Artificial Intelligence 97 (1997)1-5

Editorial


The relevance of relevance 1

Devika Subramanian a,*, Russell Greiner b,2, Judea Pearl c
a Department of Computer Science, Rice University, Houston, TX 77005,        
 USA
b Siemens Corporate Research, Inc., 755 College Road East, Princeton,    
 NJ
08540-6632, USA
Department of Computer Science, University of California, Los Angeles,   
 CA, USA


* Corresponding author.  
The editors thank AAAI for allowing us to
organize the very successful Fall Symposium, which showed the
community's interest in the topic and prompted us to organize this
special issue.

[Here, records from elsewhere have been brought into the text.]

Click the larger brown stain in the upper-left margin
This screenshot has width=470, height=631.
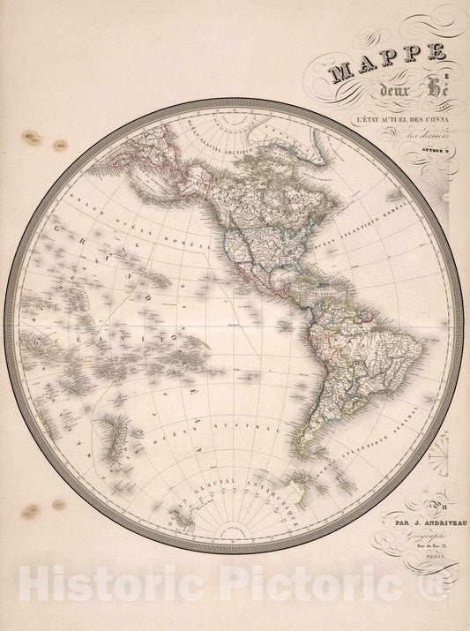point(34,138)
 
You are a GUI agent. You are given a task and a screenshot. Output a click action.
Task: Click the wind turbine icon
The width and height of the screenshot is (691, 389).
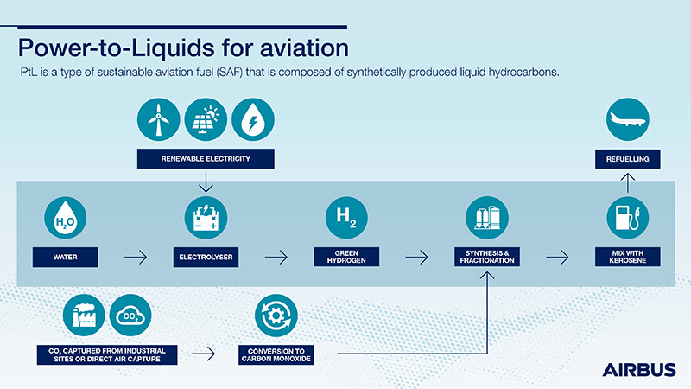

We also thank the dozens of reviewers who helped us to
maintain high standards in producing this issue.  
2 Current address: Department of Computing Science, 615 General Service Bldg.,
University of Alberta,Edmonton, Alberta, Canada T6G 2H1


1.	Introduction

With too little information, reasoning and learning systems cannot
work effectively. Too much information can also cause the performance
of these systems to degrade, in both accuracy and efficiency. It is
therefore important to determine what information must be preserved,
or more generally, i.e., what information is "relevant". 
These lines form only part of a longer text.